Since this I have attended a Cognitive Behavioural Approach course and more recently Mike’s weekend “Know Pain” course, and without sounding like a shameless plug, I would highly recommend and my practise has changed greatly as a result. With less than 1% of undergraduate time being spent on pain education how can we as a profession be confident in educating patients in the one thing most have in common? PAIN! I am now far more aware of the nocebo effect and how my language (both verbal and non-verbal) affects what patients take home, we all have and probably will use terms like ‘slipped’, ‘unstable’, ‘wear and tear’ and it’s so vital to remember what these simple slips in our communication can do to patients (Darlow’s paper from 2013 explains this brilliantly)
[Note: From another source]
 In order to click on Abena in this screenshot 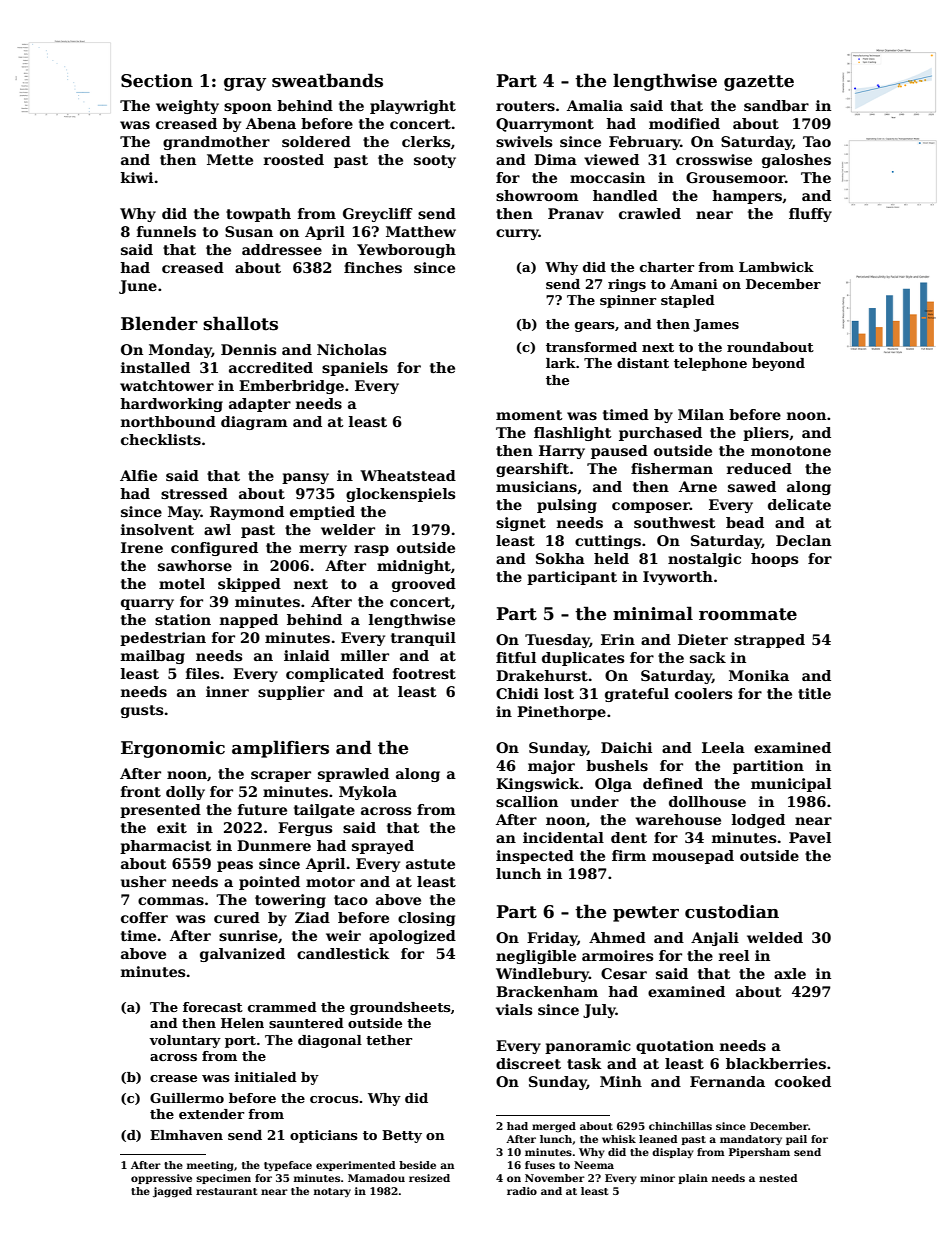, I will do `click(271, 123)`.
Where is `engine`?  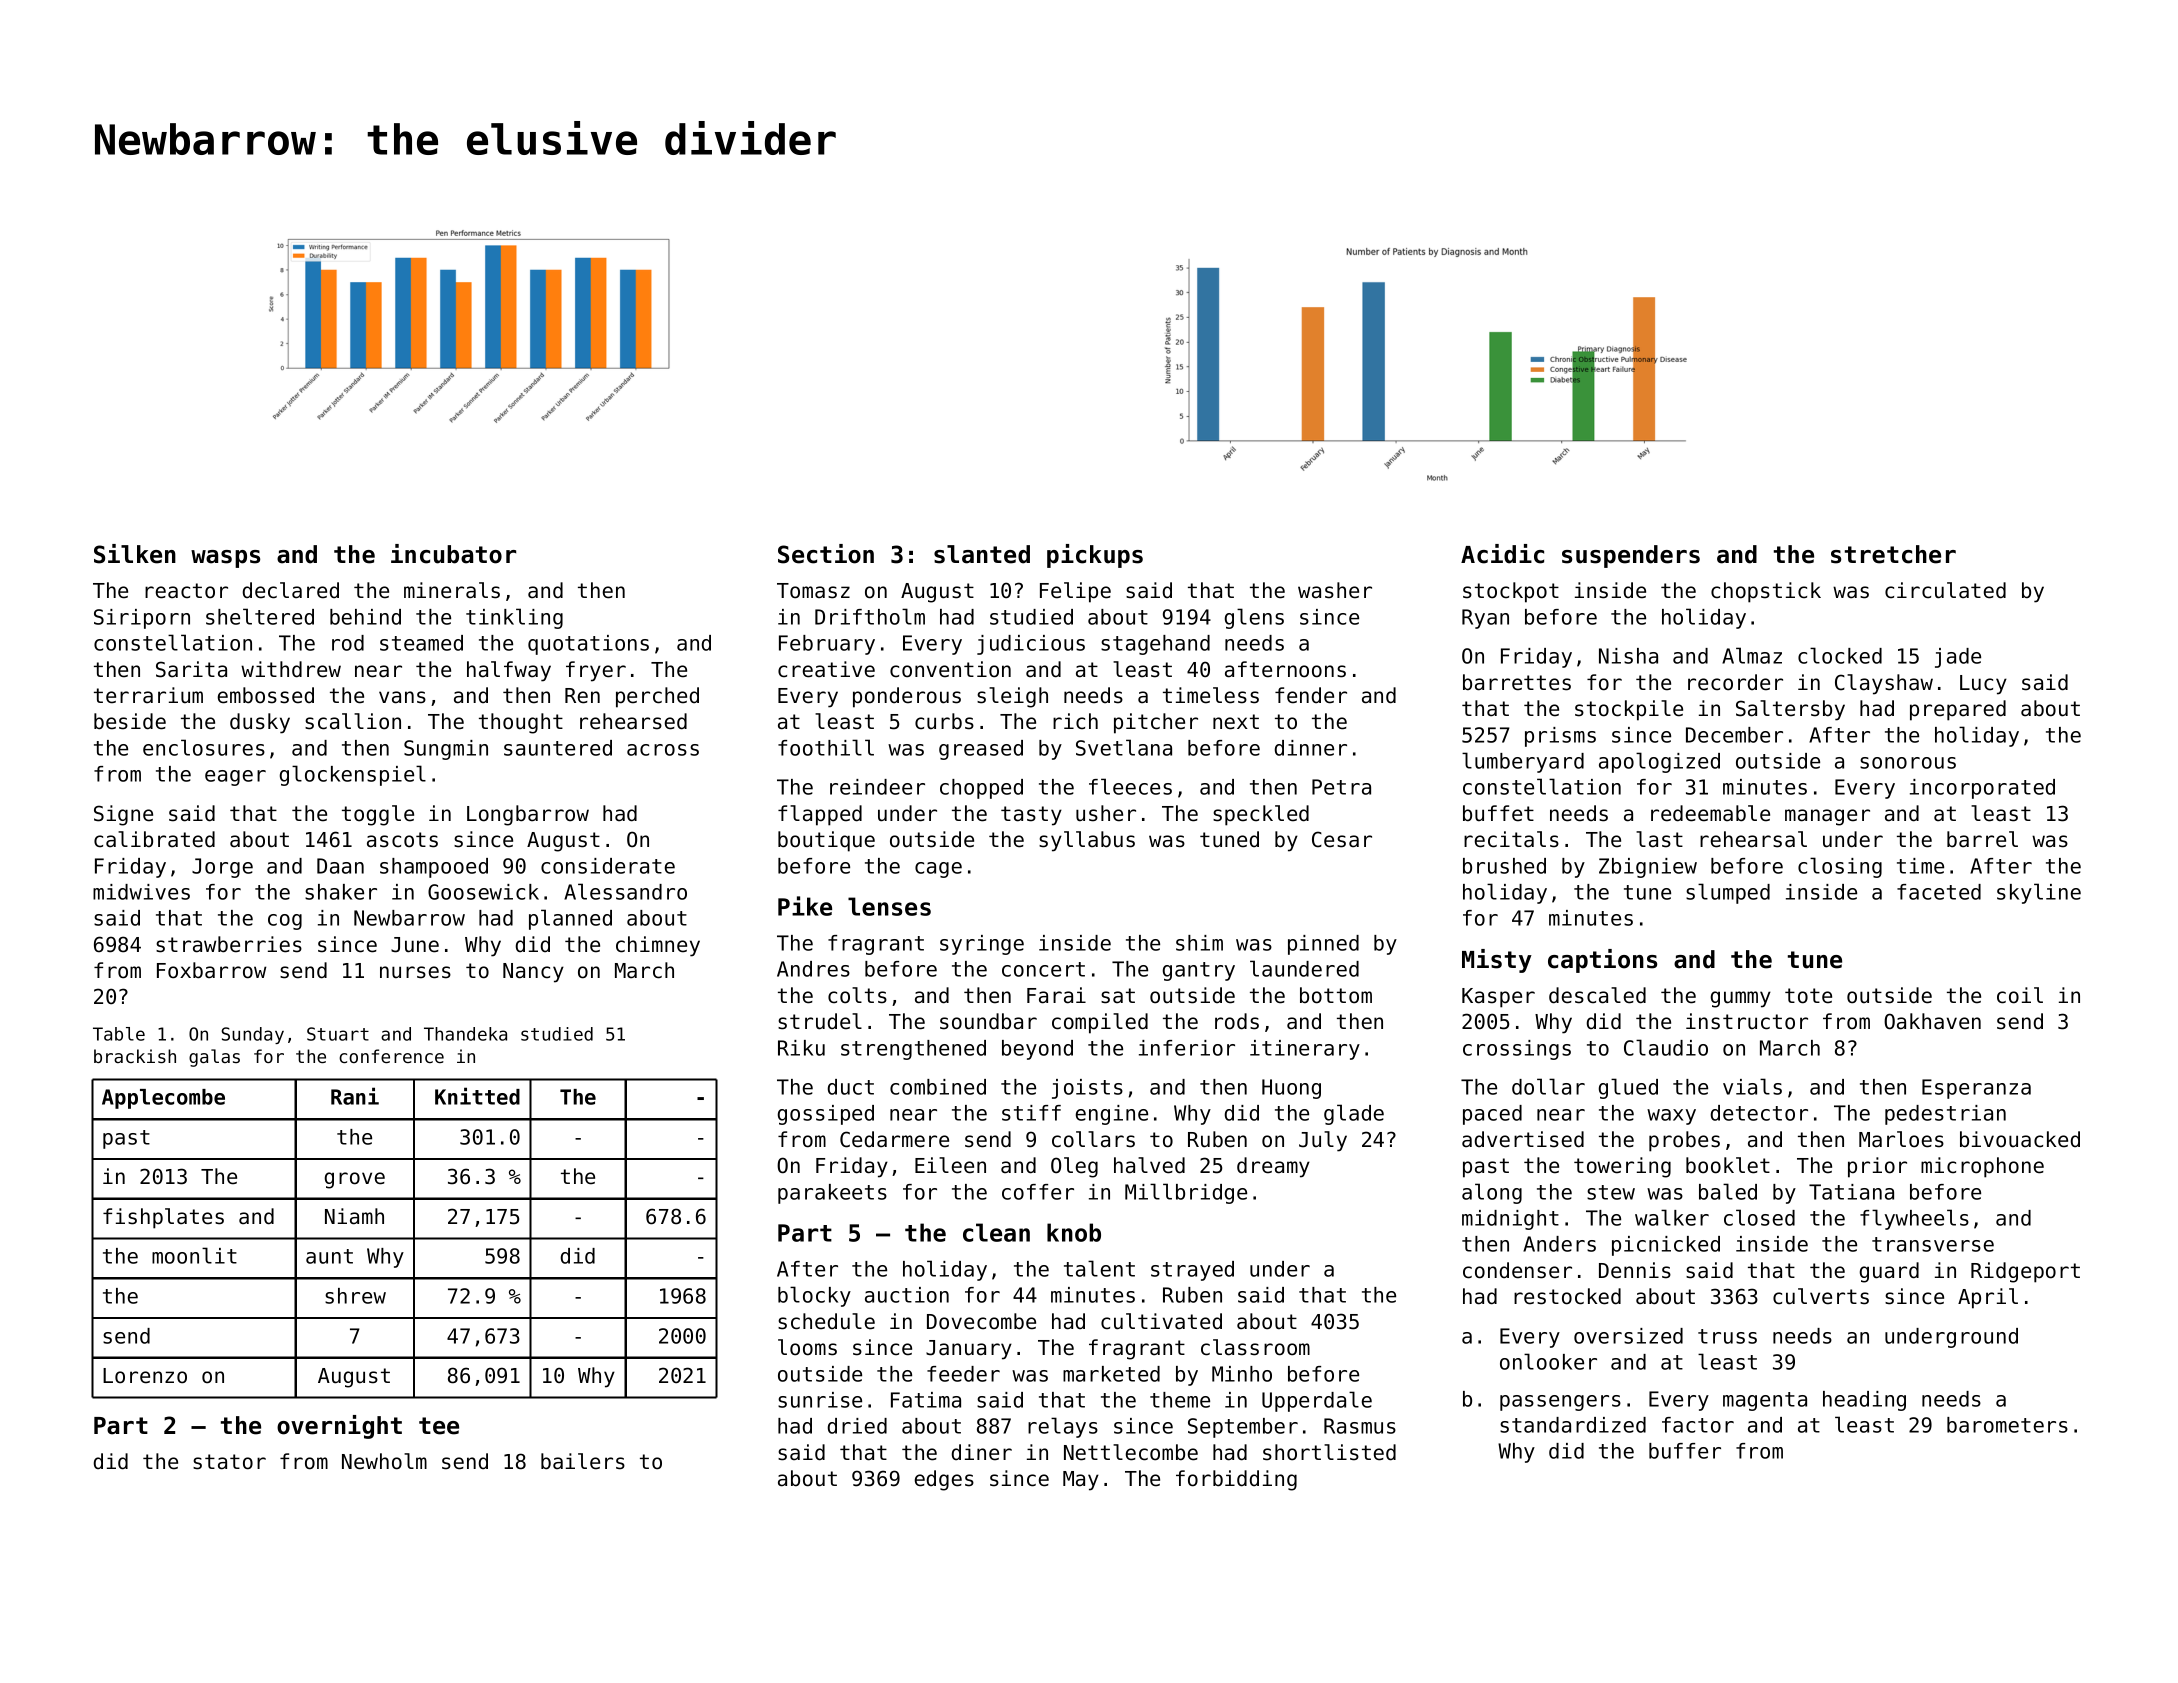 engine is located at coordinates (1112, 1115).
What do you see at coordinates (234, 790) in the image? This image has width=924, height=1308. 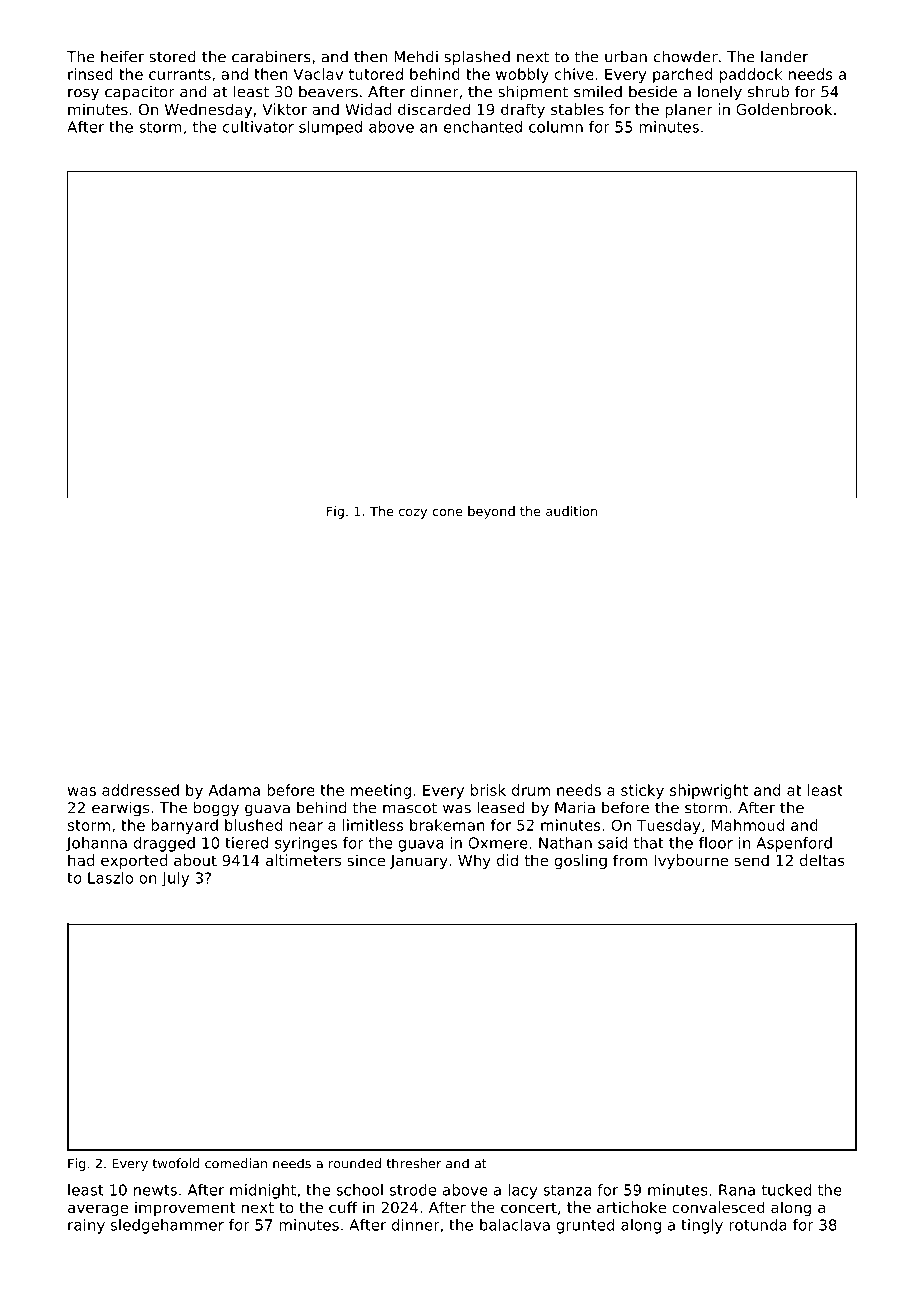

Upon reflection I listened to what my patient said to me;

* I’ve been told my pelvis is out of alignment

* My fitness magazine says Pilates will cure back pain

* My mate needed surgery

* I know people in a wheelchair because of their slipped disc and crumbling spine

Thinking about these sort of things made me realise how impressionable patients are and hence why communication is vital. Anything from a friend or family member having a similar issues, to what the GP said, to what the daily newspaper claims is the latest cure for pain. I think it’s vital to step back and think; would I be happy with this education if I didn’t know anything about the body? Would my mum understand what I just said? It’s too easy to get ourselves in the ‘physio mind-set’. That’s not me saying simplify everything, but be sensible and adapt to your patient, explain what’s going on, explain what pain is, how what you propose will help and don’t let a patient leave thinking their spine is “unstable”!

Hopefully that little case study has shown how I realised (the hard way) the need for better communication.